[[ EXERCISE DATA, beginning ]]

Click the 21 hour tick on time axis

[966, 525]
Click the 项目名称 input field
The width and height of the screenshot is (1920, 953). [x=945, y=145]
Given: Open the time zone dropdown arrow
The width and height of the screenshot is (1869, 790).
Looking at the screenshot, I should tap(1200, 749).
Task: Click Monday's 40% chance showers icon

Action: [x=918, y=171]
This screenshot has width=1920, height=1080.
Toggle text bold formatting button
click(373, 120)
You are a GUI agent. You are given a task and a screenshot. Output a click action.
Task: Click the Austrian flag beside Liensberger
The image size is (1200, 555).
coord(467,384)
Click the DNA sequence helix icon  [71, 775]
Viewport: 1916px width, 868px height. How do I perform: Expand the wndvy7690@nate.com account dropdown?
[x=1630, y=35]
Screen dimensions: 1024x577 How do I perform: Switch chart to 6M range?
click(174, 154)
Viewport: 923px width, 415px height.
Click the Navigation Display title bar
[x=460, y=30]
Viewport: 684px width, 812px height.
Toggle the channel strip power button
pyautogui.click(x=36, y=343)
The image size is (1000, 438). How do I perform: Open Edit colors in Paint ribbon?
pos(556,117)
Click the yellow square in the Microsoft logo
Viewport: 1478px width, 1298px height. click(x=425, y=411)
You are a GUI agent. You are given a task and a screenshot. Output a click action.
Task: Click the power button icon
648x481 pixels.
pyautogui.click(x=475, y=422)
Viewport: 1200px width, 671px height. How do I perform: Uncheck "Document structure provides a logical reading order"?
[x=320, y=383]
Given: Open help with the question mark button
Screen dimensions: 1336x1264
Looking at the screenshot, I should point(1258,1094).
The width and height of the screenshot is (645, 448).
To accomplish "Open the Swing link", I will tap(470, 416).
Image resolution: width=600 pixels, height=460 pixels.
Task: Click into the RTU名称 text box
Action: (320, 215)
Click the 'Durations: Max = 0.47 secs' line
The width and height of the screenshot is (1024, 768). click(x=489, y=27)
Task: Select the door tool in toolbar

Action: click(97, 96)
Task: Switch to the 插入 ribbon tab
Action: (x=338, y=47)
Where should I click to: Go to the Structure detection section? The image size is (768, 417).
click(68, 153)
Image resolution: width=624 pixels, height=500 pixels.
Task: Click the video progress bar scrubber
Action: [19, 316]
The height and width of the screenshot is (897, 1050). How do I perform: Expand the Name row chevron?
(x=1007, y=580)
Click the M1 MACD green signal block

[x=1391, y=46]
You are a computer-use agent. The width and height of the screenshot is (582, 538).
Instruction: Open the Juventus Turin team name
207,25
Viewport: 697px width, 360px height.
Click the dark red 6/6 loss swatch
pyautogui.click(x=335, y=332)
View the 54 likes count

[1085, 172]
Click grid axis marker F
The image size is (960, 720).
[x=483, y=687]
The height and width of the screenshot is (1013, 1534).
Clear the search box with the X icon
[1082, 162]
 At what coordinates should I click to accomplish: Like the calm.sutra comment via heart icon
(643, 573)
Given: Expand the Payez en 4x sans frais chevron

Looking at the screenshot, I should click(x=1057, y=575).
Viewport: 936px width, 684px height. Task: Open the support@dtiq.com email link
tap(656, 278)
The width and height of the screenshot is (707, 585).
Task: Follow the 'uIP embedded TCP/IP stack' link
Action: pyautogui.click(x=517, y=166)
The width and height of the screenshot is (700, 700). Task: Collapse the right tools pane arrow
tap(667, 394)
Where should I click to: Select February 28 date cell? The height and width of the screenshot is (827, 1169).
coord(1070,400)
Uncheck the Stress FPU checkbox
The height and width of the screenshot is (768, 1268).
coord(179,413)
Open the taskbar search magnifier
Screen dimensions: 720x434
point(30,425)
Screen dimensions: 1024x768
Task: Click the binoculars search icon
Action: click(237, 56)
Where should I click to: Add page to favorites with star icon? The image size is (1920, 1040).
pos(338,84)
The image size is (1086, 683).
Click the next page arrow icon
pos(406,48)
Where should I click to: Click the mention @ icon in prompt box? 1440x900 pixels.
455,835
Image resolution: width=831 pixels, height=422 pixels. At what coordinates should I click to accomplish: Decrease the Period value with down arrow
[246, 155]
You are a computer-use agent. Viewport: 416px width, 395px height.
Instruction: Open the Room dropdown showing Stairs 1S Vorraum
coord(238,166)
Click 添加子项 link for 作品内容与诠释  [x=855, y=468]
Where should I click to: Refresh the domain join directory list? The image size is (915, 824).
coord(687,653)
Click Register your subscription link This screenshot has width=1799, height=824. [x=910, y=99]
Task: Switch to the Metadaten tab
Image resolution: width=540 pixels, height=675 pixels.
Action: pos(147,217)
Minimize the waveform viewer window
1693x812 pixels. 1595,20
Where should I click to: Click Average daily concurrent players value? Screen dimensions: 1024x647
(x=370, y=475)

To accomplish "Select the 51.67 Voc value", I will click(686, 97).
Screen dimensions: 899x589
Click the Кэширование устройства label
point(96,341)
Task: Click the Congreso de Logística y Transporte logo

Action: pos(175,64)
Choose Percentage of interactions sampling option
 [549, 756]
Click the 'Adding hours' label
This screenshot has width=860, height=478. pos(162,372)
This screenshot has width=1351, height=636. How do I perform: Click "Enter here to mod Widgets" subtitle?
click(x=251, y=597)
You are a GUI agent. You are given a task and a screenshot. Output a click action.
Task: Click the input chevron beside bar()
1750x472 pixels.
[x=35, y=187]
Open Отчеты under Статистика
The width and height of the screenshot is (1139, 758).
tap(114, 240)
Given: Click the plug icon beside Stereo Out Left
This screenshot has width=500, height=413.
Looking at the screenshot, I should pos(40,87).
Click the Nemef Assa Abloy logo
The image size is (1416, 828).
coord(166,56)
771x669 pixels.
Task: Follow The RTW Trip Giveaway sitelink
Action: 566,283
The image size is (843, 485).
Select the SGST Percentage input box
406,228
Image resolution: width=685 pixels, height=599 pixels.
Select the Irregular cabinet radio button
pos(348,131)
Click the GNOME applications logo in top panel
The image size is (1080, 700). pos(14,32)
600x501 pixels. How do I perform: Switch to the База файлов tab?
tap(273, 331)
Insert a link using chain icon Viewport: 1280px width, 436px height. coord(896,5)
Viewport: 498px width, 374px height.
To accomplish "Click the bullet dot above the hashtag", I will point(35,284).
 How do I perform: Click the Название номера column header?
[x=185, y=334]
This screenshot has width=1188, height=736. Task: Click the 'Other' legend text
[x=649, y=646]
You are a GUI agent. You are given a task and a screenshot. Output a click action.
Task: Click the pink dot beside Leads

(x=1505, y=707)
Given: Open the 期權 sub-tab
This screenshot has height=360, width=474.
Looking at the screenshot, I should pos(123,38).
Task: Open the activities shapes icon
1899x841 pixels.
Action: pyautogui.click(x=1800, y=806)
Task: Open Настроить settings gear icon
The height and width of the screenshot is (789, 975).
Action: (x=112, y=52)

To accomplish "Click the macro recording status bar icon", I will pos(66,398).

[[ EXERCISE DATA, end ]]

TRY IT = Above are the records; copy exactly the lines from the line with "Click the 项目名称 input field" through the line with "The width and height of the screenshot is (645, 448).", both included.

EXERCISE OUTPUT =
Click the 项目名称 input field
The width and height of the screenshot is (1920, 953). [x=945, y=145]
Given: Open the time zone dropdown arrow
The width and height of the screenshot is (1869, 790).
Looking at the screenshot, I should tap(1200, 749).
Task: Click Monday's 40% chance showers icon

Action: [x=918, y=171]
This screenshot has width=1920, height=1080.
Toggle text bold formatting button
click(373, 120)
You are a GUI agent. You are given a task and a screenshot. Output a click action.
Task: Click the Austrian flag beside Liensberger
The image size is (1200, 555).
coord(467,384)
Click the DNA sequence helix icon  [71, 775]
Viewport: 1916px width, 868px height. How do I perform: Expand the wndvy7690@nate.com account dropdown?
[x=1630, y=35]
Screen dimensions: 1024x577 How do I perform: Switch chart to 6M range?
click(174, 154)
Viewport: 923px width, 415px height.
Click the Navigation Display title bar
[x=460, y=30]
Viewport: 684px width, 812px height.
Toggle the channel strip power button
pyautogui.click(x=36, y=343)
The image size is (1000, 438). How do I perform: Open Edit colors in Paint ribbon?
pos(556,117)
Click the yellow square in the Microsoft logo
Viewport: 1478px width, 1298px height. click(x=425, y=411)
You are a GUI agent. You are given a task and a screenshot. Output a click action.
Task: Click the power button icon
648x481 pixels.
pyautogui.click(x=475, y=422)
Viewport: 1200px width, 671px height. How do I perform: Uncheck "Document structure provides a logical reading order"?
[x=320, y=383]
Given: Open help with the question mark button
Screen dimensions: 1336x1264
Looking at the screenshot, I should point(1258,1094).
The width and height of the screenshot is (645, 448).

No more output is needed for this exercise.